Les canaux ioniques sont constitués de multiples sous-unités, chacune ayant une structure très similaire mais des caractéristiques électrophysiologiques différentes. L’expression neuronale différente et la combinaison de ces sous-unités en complexes donnent lieu à une énorme diversité dans les propriétés et la distribution des canaux ioniques, ce qui se reflète dans la variété des maladies qui constituent les channelopathies neurologiques. De nombreuses channelopathies répondent de manière prévisible aux médicaments stabilisateurs de membrane tels que la mexilitine, ainsi qu’à l’acétazolamide.

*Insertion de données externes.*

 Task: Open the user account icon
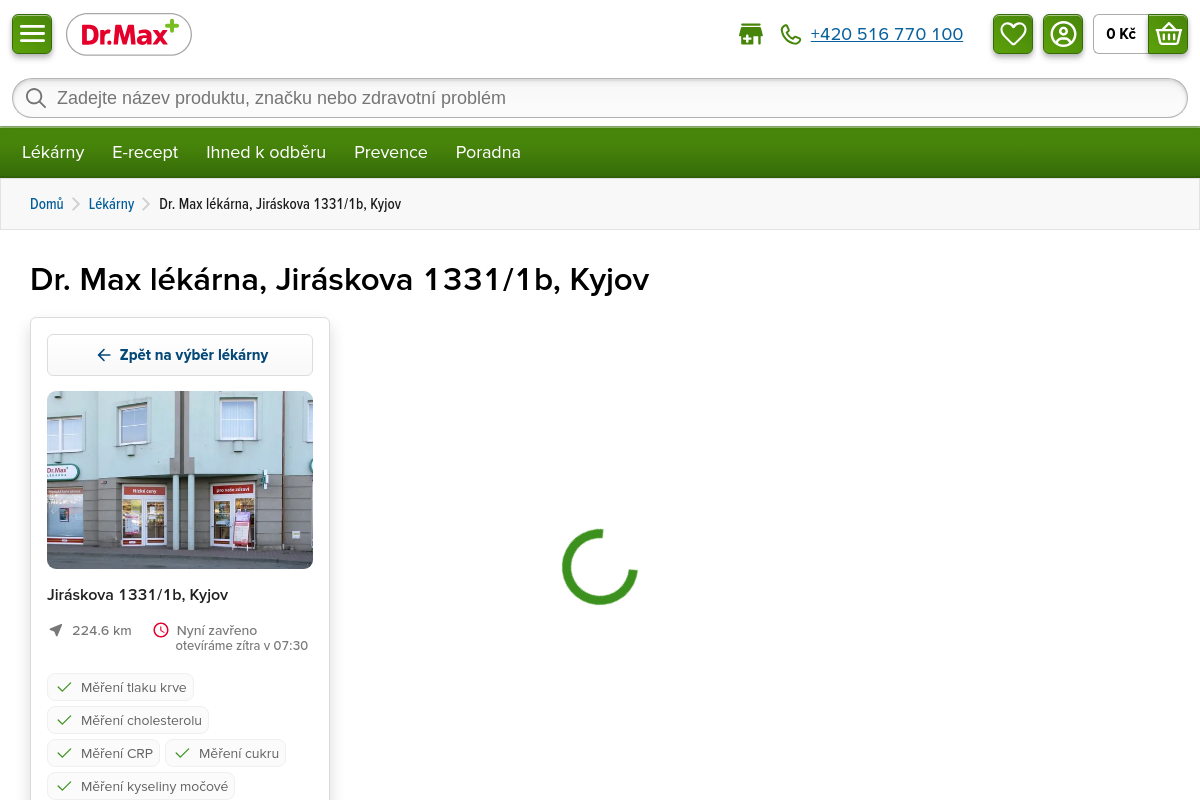coord(1063,34)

La spécificité neuronale des canaux ioniques offre la possibilité d’une pharmacothérapie ciblée semblable aux agonistes et antagonistes sélectifs des récepteurs actuellement disponibles : La 3,4-diaminopyridine, un bloqueur des canaux potassiques, peut soulager les symptômes des patients atteints du syndrome de Lambert-Eaton et améliorer la force des jambes chez les patients atteints de sclérose en plaques.13,14 Des médicaments modulateurs de canaux spécifiques sont actuellement en cours de développement pour la migraine, la douleur chronique et les dysrythmies cardiaques et ceux-ci pourraient être utiles pour les channelopathies neurologiques.